*Data to use*.
────

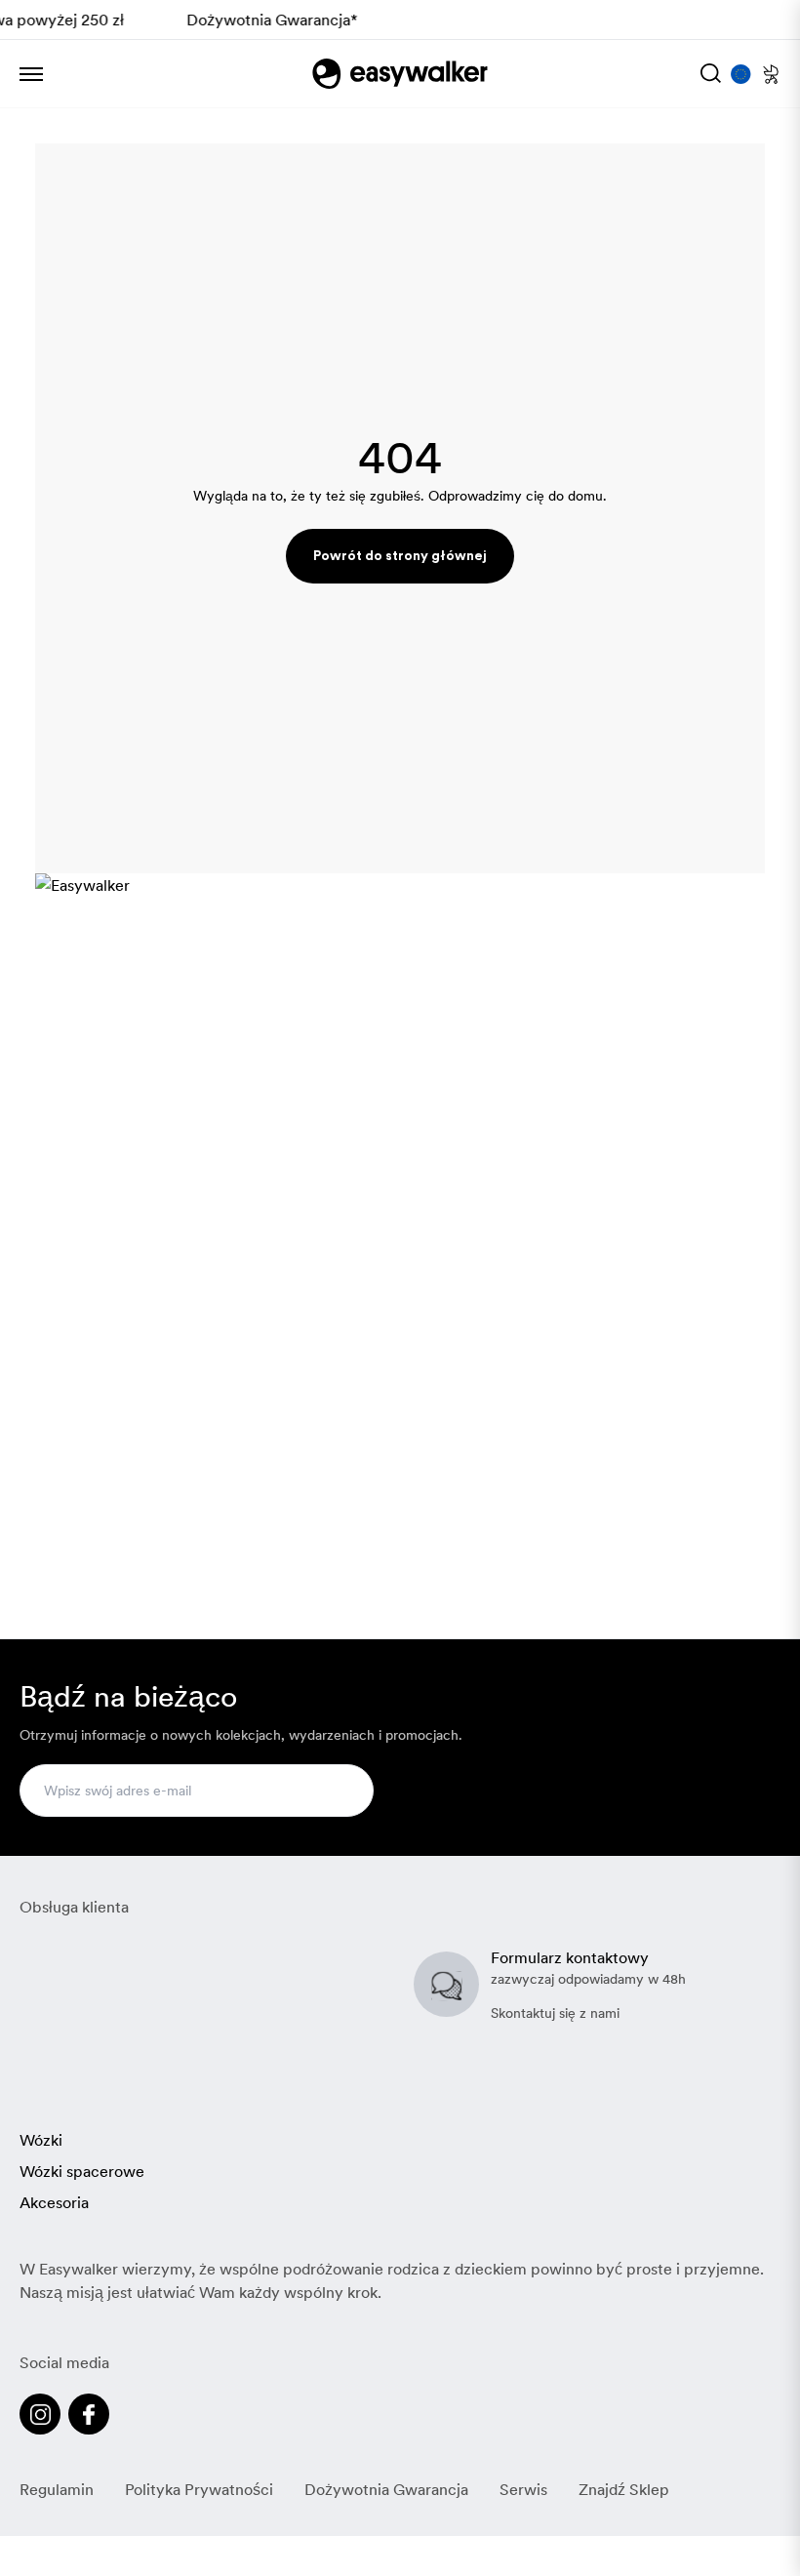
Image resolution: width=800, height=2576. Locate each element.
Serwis (523, 2489)
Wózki (41, 2140)
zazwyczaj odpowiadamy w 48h (588, 1979)
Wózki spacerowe (82, 2171)
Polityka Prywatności (199, 2489)
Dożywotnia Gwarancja (386, 2489)
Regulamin (57, 2489)
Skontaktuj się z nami (555, 2013)
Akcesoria (54, 2202)
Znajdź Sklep (624, 2489)
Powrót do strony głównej (400, 556)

────

Pictures must not appear in the copy, and every record must be restated word for word.

Image resolution: width=800, height=2576. Locate each element.
Serwis (523, 2489)
Wózki (41, 2140)
zazwyczaj odpowiadamy w 48h (588, 1979)
Wózki spacerowe (82, 2171)
Polityka Prywatności (199, 2489)
Dożywotnia Gwarancja (386, 2489)
Regulamin (57, 2489)
Skontaktuj się z nami (555, 2013)
Akcesoria (54, 2202)
Znajdź Sklep (624, 2489)
Powrót do strony głównej (400, 556)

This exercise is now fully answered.